To see why you would want something like this, let’s have a look at a script that uses these modules.

Note: The opt module used below is a command line parser. The opt_parse() function parses the command line according to the options that were declared with opt_add_arg(). The arguments to opt_add_arg() have the following meaning (in order):

  1. Short name of the option (e.g. -f)
  2. Long name of the option (e.g. --foo)
  3. Flags (r = required, v = option is followed by a value)
  4. Default value
  5. Description (for --help)
#!/bin/bash

main() {
    local lang
    local name

    opt_add_arg "l" "lang" "v"  "german" "Language to use"
    opt_add_arg "n" "name" "rv" ""       "Name of the user"

    if ! opt_parse "$@"; then
        return 1
    fi

    lang=$(opt_get "lang")
    name=$(opt_get "name")

    include "$lang"

    greeting_hello "$name"
}

{
    if ! . toolbox.sh ||
       ! include "opt"; then
        exit 1
    fi

    main "$@"
    exit "$?"
}

Let’s assume this script is called greet.sh and the modules have been placed in a directory called include next to it. When you now execute the script with

$ ./greet.sh --name Peter

it will write the message Hallo Peter to standard output. This is because the value of the --lang option defaults to german, causing the module german to be included (which causes greeting to be included).

Now if you wanted to add another language, all you have to do is add a new module. The following is the code of the module japanese.

# Module "japanese"
__init() {
    implements "greeting"
}

japanese_hello() {
    local name="$1"

    echo "$nameさん、こんにちは"
}

japanese_bye() {
    echo "じゃ、また"
}

To use the new module, none of the other files need to be modified. You can execute the script like

$ ./greet.sh --name Peter --lang japanese

and it would greet you with the output Peterさん、こんにちは.

Extending interfaces

The example above declares a pure interface, which is an interface that does not implement any methods itself. Let’s assume we wanted to modify the example, so that it falls back to English if no language was specified.

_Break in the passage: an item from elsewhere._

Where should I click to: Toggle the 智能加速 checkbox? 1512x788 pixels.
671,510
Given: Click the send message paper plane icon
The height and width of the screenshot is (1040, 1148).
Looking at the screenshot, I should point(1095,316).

The first thing we’d do is modify the greeting module so that it provides functions for English like the following.

# Module "greeting"
__init() {
    interface "hello" \
              "bye"
}

greeting_hello() {
    local name="$1"

    echo "Hello $name"
}

greeting_bye() {
    local name="$1"

    echo "Bye $name"
}

What’s special about this case is that the module now has functions that collide with the interface’s call stubs. When this happens, toolbox will first rename the colliding functions, so the greeting_hello() above becomes ___greeting_hello(), and greeting_bye() becomes ___greeting_bye(). It will then generate the call stubs and initialize the vtable so that the entry for hello “points” to ___greeting_hello() and bye to ___greeting_bye(). This way, the interface-implements mechanism can be used to create modules that build on other modules.

Since the greeting module now has a default behavior, we also need to change greet.sh to account for that. This is as simple as changing the default language to greeting, by changing the first option declaration like this.

    opt_add_arg "l" "lang" "v"  "greeting" "Language to use"

This is not the best solution though, since the help text that is printed when opt_parse() encounters -h or --help on the command line will say that the default value for --lang is greeting. It would be nicer to include greeting unconditionally and load one of the other modules only if --lang was passed on the command line. There are many roads that lead to Rome.

And?

Because the uipc module could now inherit code from the ipc module, I was able to remove about 80% of the former. What’s more, I could also modify foundry to support both IPC flavors with very little code changes.

Of course, this mechanism can’t compare with its counterparts in other languages, but it makes writing Bash scripts a lot more comfortable. I had concerns regarding the stability of this mechanism, but since I have been using it for half a year now and had literally zero problems with it, I merged it into stable and released toolbox 0.3.6 today.